The story of my Kentucky Derby glass collection isn’t about the great lengths I’ve gone to find each year from 1961 to 2013. It’s about my friends, family, and even old boyfriends who have given me a mint julep cup here and there.
My old college roommate keeps a running list in her iPhone of the glasses I have in case she stumbles across one in her daily life, while my mom calls me at every auction or yard sale to double check.
Each year, more than 120,000 mint juleps are served over the two-day period of the Kentucky Oaks and Kentucky Derby, each in a specially made collectible glass. If you’ve ever been to a race at Churchill Downs on the first Saturday in May, you know that your two must-have accessories are a hat and a mint julep in hand.
I started collecting Derby glasses in 2000 when my dad stopped in to The Kentucky Derby Museum at Churchill Downs in Louisville, Ky., and bought my older sister and I each the 2000 glass. Living in coastal North Carolina at the time, you didn’t just stumble across Derby glasses like you do in the Tri-State. The gift became a prized possession — my encyclopedia reference — as I worked to memorize the list of winners that are printed on each glass since Aristides first won the race in 1875.
Growing up, my family always owned horses, which I envisioned as a Secretariat or Man O’ War (and I rode them like a Ron Turcotte or Johnny Loftus).

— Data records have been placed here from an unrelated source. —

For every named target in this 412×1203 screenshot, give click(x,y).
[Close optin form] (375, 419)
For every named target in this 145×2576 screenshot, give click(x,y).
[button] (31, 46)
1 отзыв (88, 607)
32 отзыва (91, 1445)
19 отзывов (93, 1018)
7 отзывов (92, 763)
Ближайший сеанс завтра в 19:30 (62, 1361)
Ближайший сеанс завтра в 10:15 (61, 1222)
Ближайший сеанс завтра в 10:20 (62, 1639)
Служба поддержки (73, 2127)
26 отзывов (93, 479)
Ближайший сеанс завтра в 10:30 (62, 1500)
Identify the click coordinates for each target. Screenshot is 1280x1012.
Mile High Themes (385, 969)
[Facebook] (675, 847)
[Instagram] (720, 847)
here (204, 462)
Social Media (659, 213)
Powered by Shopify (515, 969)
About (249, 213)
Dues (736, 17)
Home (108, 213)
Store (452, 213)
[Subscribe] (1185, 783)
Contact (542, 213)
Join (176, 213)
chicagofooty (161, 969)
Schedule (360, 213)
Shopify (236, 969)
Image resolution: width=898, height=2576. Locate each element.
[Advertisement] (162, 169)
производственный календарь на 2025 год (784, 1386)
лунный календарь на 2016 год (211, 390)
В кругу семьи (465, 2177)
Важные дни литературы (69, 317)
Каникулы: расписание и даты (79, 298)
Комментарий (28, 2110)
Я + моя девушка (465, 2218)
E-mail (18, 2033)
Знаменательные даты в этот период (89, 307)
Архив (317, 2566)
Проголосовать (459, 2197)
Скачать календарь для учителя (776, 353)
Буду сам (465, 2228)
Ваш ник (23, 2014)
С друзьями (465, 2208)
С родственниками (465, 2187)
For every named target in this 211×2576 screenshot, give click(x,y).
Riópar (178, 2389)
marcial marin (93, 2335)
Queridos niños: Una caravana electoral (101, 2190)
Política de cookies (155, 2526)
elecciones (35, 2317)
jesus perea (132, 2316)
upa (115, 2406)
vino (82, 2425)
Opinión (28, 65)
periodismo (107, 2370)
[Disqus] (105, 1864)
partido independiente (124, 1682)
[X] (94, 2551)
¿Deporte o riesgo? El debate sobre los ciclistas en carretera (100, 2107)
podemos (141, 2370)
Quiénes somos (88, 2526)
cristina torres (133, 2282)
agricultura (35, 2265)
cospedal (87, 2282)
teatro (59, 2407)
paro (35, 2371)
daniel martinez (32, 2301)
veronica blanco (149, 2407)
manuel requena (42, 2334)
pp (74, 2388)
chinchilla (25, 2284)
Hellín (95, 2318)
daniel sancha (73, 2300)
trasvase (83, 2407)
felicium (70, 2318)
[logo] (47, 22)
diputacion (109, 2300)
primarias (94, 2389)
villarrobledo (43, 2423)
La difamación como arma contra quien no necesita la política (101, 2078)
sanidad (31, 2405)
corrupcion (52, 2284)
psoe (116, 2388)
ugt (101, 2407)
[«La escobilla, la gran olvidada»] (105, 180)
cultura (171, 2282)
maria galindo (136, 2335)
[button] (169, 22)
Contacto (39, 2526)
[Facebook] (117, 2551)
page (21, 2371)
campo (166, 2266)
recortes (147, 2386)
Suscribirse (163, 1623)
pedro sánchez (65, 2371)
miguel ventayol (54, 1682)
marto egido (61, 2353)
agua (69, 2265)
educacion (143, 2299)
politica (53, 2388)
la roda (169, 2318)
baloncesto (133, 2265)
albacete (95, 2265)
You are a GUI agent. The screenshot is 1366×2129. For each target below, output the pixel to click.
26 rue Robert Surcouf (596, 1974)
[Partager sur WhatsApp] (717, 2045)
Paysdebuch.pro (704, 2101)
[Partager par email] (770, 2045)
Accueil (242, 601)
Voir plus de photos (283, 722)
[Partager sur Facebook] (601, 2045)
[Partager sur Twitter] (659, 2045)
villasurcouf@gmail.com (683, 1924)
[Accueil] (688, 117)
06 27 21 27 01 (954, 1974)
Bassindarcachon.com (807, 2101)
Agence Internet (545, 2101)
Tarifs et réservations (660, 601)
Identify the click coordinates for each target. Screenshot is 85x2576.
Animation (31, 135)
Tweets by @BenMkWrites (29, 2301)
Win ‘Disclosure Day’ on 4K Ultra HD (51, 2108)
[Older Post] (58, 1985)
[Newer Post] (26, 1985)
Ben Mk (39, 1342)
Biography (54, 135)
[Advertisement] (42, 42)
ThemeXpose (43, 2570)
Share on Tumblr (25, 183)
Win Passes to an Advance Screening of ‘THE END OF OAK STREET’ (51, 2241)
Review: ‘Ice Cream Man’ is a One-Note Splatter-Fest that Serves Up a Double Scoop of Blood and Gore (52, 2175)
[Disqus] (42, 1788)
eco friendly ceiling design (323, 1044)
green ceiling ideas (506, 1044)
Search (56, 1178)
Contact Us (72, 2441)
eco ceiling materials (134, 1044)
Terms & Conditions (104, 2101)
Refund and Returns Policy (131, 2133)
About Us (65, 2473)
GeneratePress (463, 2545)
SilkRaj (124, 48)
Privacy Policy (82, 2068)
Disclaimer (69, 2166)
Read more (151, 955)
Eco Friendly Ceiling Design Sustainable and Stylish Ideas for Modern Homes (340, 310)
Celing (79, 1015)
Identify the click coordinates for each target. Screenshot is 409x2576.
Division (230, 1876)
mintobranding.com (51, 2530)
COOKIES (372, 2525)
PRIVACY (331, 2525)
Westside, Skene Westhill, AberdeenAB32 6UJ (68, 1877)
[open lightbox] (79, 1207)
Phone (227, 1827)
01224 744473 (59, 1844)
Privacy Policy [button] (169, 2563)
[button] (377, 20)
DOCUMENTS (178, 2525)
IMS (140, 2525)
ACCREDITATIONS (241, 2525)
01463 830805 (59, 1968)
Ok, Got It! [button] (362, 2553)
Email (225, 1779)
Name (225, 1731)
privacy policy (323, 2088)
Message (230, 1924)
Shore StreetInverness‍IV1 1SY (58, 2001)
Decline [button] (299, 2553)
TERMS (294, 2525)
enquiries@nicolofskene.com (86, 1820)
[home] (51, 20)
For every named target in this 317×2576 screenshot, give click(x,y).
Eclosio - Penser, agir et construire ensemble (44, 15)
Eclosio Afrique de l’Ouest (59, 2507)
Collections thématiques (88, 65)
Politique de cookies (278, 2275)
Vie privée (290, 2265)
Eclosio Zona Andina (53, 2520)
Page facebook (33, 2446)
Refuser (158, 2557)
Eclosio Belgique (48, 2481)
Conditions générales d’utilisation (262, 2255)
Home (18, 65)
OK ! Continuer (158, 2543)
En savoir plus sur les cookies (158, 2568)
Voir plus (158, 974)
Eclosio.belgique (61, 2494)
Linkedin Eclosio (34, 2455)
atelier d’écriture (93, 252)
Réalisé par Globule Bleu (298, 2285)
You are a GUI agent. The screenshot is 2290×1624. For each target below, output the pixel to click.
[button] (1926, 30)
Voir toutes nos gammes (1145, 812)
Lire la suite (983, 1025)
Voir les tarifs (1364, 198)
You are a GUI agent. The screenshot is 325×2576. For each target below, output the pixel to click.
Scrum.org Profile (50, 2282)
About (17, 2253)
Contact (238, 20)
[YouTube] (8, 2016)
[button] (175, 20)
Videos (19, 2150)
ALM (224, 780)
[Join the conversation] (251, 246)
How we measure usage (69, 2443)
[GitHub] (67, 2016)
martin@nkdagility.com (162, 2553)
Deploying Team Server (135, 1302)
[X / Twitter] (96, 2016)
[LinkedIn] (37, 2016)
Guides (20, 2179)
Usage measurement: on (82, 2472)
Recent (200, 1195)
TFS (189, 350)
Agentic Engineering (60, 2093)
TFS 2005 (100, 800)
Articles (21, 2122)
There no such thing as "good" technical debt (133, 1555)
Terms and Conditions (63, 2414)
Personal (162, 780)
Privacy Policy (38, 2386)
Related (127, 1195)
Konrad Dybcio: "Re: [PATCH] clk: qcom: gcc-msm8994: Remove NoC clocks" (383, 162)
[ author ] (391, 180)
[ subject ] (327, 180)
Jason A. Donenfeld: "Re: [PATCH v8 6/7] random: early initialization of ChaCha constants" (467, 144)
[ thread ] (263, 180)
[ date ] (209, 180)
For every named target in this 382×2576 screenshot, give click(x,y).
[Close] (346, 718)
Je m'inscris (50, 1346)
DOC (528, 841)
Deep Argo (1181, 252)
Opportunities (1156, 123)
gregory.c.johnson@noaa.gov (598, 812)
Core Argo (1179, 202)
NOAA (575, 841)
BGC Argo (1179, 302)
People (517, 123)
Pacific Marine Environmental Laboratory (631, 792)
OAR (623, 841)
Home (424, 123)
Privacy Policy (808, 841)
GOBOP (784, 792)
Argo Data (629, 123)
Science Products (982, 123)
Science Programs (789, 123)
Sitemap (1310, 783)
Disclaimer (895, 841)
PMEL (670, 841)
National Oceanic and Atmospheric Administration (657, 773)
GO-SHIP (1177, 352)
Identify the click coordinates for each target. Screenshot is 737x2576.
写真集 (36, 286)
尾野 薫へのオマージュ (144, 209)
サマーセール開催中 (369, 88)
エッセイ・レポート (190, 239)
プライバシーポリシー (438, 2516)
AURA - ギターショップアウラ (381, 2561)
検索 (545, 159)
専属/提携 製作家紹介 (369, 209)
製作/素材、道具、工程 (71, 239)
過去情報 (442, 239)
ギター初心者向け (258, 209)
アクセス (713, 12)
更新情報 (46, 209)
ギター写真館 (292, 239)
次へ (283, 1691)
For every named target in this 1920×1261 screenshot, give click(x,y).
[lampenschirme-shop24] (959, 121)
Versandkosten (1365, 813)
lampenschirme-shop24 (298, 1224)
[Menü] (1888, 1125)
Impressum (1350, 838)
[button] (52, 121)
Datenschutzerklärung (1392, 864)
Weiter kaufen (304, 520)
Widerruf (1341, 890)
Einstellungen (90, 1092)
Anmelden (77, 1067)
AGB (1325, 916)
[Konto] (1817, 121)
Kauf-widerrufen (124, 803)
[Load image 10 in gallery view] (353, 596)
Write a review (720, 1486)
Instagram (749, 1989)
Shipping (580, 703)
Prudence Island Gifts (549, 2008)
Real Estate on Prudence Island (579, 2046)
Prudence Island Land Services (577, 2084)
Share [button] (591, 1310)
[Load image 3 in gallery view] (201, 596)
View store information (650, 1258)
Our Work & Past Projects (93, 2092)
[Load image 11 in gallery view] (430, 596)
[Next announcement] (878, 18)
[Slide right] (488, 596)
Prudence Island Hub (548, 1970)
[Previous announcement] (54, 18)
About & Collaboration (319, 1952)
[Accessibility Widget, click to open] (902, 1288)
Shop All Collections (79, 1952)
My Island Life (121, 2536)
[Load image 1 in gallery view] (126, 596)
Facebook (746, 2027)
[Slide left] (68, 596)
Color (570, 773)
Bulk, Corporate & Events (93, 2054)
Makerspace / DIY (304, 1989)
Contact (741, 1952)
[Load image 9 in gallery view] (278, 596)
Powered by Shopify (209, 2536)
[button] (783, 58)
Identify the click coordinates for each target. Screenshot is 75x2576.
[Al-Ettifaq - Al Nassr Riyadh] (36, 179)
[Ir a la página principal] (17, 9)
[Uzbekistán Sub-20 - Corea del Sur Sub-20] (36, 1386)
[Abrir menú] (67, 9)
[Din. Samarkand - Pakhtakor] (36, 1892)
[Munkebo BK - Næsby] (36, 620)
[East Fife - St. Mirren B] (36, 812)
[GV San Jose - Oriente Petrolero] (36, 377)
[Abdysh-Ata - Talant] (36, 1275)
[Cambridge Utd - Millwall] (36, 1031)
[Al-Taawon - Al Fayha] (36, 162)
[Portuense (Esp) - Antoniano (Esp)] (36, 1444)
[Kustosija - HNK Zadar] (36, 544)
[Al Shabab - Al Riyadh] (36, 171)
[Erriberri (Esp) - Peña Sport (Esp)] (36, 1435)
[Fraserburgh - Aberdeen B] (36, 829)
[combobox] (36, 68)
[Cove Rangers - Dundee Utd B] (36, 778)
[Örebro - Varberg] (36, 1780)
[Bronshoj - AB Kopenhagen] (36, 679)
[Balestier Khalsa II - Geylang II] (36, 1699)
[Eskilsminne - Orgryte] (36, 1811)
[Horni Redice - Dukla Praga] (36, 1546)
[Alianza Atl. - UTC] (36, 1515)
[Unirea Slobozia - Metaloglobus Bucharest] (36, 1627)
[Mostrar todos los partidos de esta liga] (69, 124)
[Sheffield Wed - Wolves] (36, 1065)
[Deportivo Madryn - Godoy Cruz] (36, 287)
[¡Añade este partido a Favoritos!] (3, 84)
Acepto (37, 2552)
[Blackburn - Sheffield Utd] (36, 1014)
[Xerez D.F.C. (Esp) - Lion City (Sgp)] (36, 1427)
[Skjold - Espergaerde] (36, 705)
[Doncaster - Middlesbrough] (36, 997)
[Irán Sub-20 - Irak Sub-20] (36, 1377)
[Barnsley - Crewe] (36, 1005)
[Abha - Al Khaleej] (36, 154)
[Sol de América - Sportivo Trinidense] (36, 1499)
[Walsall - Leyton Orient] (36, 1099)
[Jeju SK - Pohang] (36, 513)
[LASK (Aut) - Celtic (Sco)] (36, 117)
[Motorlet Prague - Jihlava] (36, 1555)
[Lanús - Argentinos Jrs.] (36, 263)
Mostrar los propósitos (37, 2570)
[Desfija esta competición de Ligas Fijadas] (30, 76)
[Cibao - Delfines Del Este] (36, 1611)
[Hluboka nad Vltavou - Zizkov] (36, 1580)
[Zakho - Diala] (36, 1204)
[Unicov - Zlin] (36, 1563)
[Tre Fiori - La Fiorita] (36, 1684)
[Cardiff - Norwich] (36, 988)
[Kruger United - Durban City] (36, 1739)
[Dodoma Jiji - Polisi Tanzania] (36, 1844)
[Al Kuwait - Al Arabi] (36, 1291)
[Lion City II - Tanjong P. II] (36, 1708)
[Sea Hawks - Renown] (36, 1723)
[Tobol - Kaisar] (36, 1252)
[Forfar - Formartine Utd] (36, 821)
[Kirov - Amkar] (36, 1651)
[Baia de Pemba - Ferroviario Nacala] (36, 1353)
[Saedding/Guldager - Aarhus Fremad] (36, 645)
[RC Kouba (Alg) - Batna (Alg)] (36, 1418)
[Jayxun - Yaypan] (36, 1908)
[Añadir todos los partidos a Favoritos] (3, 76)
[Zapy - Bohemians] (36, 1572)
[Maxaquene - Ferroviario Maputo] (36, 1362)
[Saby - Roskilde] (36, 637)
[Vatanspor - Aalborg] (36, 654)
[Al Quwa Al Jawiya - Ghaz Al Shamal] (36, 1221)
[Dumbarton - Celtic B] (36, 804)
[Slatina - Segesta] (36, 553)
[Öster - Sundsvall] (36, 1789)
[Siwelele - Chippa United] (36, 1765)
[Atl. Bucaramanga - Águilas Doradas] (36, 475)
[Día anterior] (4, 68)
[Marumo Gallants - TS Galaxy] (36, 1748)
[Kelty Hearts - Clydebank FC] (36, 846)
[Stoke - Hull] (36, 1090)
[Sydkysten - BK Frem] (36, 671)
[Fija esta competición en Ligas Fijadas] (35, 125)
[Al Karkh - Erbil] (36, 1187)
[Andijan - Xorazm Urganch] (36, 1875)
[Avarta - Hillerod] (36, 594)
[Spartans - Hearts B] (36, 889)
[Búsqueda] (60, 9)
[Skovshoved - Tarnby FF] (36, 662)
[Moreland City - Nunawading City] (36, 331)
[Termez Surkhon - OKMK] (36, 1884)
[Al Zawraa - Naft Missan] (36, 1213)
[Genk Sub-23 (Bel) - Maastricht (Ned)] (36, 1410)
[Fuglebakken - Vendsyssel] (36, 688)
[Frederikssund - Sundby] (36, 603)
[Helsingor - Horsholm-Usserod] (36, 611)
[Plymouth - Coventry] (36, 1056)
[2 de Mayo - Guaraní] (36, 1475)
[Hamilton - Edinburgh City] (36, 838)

It fostered my passion for horse racing, my love for the Triple Crown, and my thirst to complete a full set of glasses.
The first glass produced by Churchill Downs was in 1938, but it was used only in limited numbers and was a water glass, instead of a true mint julep glass. Some collectors argue this glass doesn’t belong in the full set. I’ve seen this glass only once sitting in a window of a small shop in downtown Midway, Ky., and of course, it wasn’t for sale.
The longer you search for the earlier years, the harder they are to find — and the more expensive they are. World War II created a severe shortage of materials, including glass, which meant a smaller number of glasses were produced in the early 1940s. Another challenge in completing a set is in 1946 and 1947 only blank undecorated glasses were created making recognizing them especially difficult. But it doesn’t stop you from looking; going through every glass, memorizing the designs, and hoping the next antique store could have just the one.